In all, the program yielded:

  • More than 1,400 participants
  • More than 250 vulnerabilities reported in the DoDs public-facing websites
  • 138 vulnerabilities determined to be “legitimate”

According to the U.S. Department of Defense, the Hack the Pentagon program cost $150,000.

“It’s not a small sum, but if we had gone through the normal process of hiring an outside firm to do a security audit and vulnerability assessment, which is what we usually do, it would have cost us more than $1 million,” former Defense Secretary Ash Carter said.

Defense Secretary Ash Carter announces the results of the “Hack the Pentagon” pilot program. Photo courtesy of DoD.

The Hack the Pentagon program paved the way for other government-sponsored bug bounty programs, including the Hack the Army, held November 30 through December 21, 2016 and Hack the Air Force, which was held May 30 through June 23, 2017.

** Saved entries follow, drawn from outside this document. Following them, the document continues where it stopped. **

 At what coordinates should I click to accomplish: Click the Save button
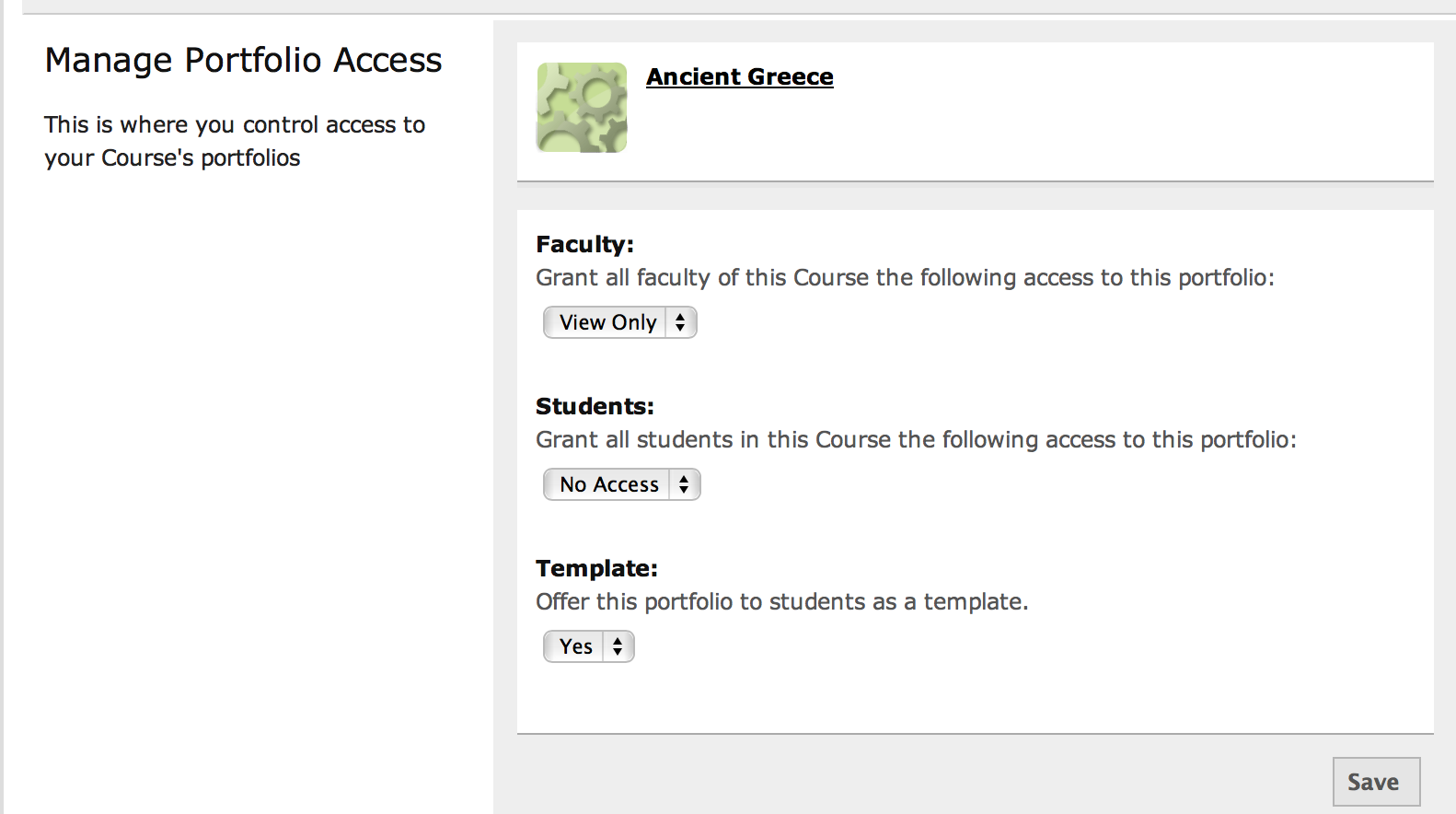pos(1376,781)
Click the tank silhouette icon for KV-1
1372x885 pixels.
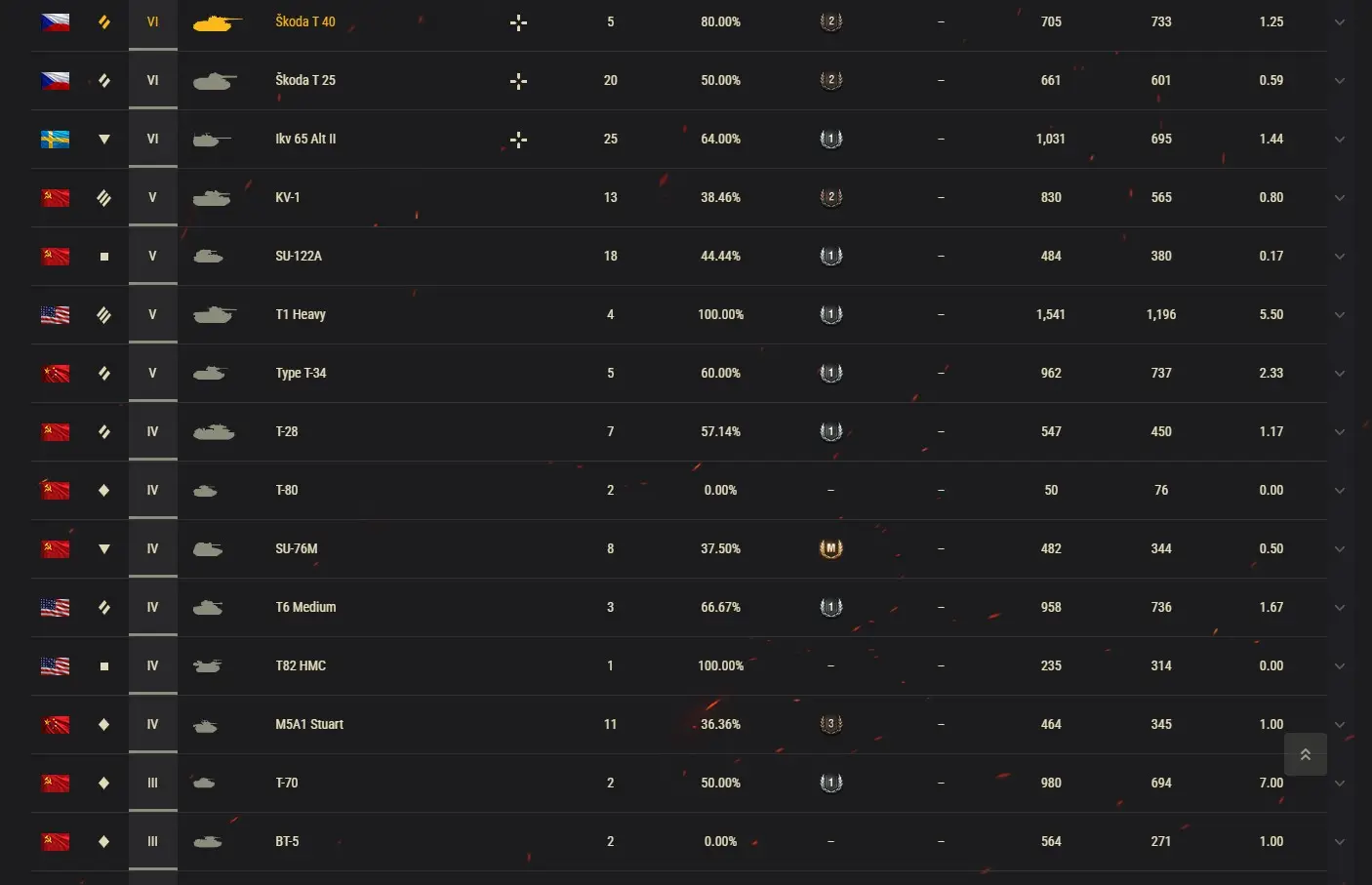click(x=212, y=198)
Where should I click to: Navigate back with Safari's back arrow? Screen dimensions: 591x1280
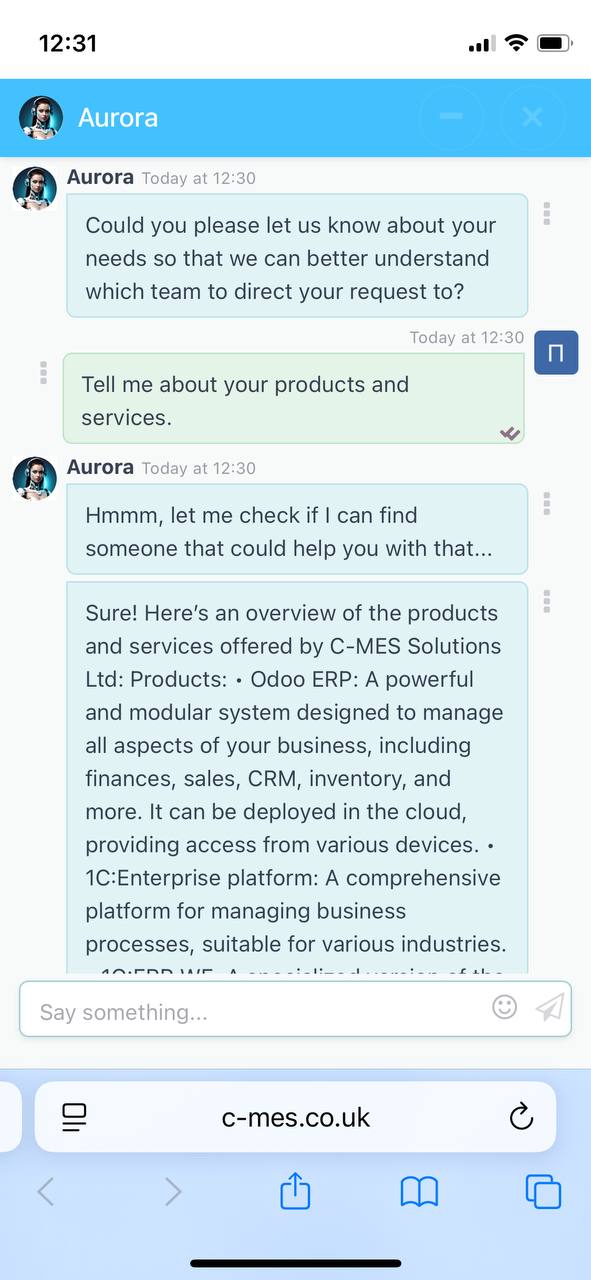(47, 1191)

The Future: More Funding and Legislation

Ethical hackers should expect even more challenges in the near future.

In May 2017, U.S. Senators introduced a bill to establish a bug bounty pilot program within the Department of Homeland Security, according to a 2017 article published by CNN Tech. The “Hack DHS Act” establishes a framework for bug bounties, including making sure participants who report bugs are not prosecuted under the Computer Fraud and Abuse Act.

“Federal agencies like DHS are under assault every day from cyber-attacks,” Senator Maggie Hassan said in a statement, as reported by CNN.

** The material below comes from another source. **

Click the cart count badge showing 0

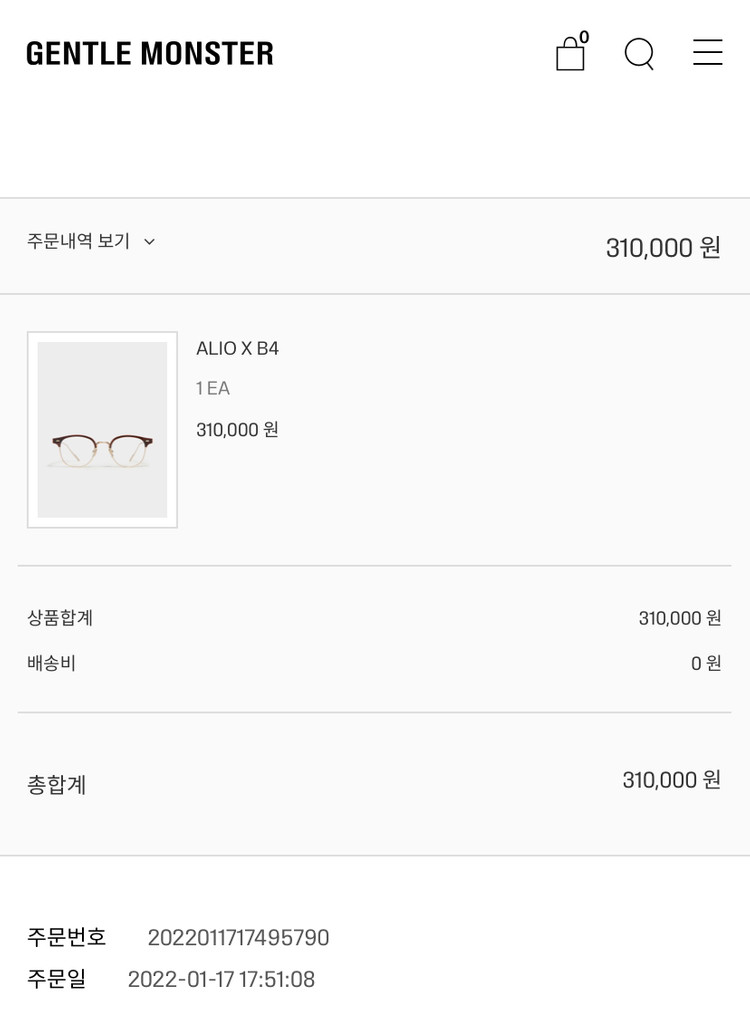point(584,38)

“These attacks threaten the safety, security and privacy of millions of Americans and in order to protect DHS and the American people from these threats, the Department will need help.”

While legislators are working to expand the programs, funding is also fueling its growth.

In September 2016, the federal government awarded multimillion-dollar contracts to cybersecurity vendors to organize roughly 14 more bug bounty contests within the federal government’s IT networks, according to a 2016 article published in Federal News Radio.

As long as bug bounty programs continue to receive support, politically and financially, freelancer cybersecurity researchers or ethical hackers can help the government better protect its networks and remain one step ahead of the next cyber attack.